-------- Given information --------

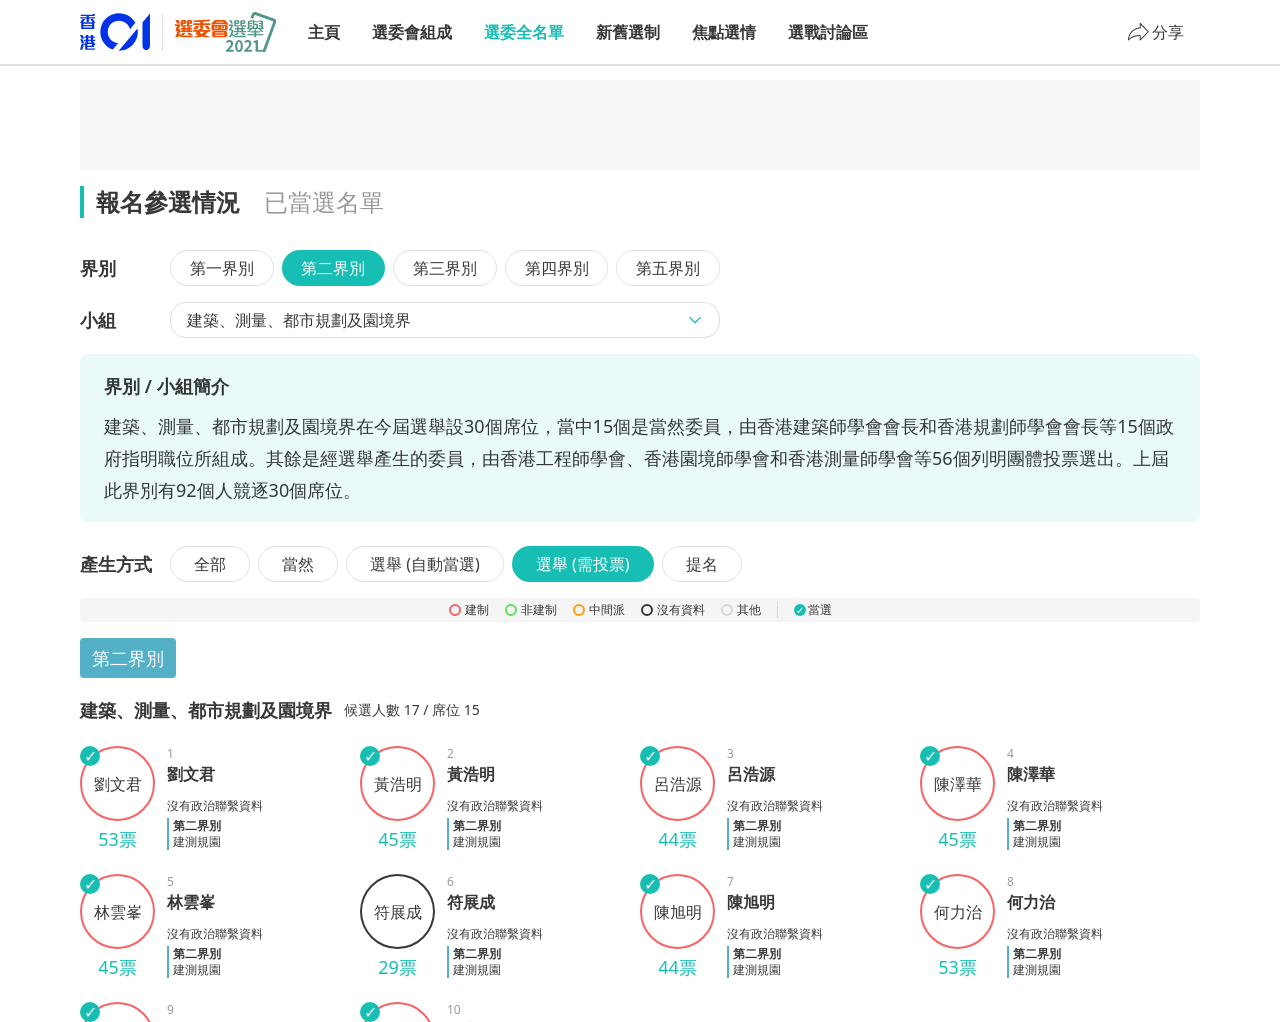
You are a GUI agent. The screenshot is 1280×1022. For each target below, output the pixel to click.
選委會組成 (412, 32)
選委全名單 (524, 32)
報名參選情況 (168, 201)
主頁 (324, 32)
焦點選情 (724, 32)
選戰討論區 (828, 32)
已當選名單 (324, 201)
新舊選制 (628, 32)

--------

Reproduce the items with "screenshot" swapped for "screen capture" and nothing else changed, omitting the pictures.

You are a GUI agent. The screen capture is 1280×1022. For each target below, output the pixel to click.
選委會組成 (412, 32)
選委全名單 (524, 32)
報名參選情況 (168, 201)
主頁 (324, 32)
焦點選情 (724, 32)
選戰討論區 (828, 32)
已當選名單 (324, 201)
新舊選制 (628, 32)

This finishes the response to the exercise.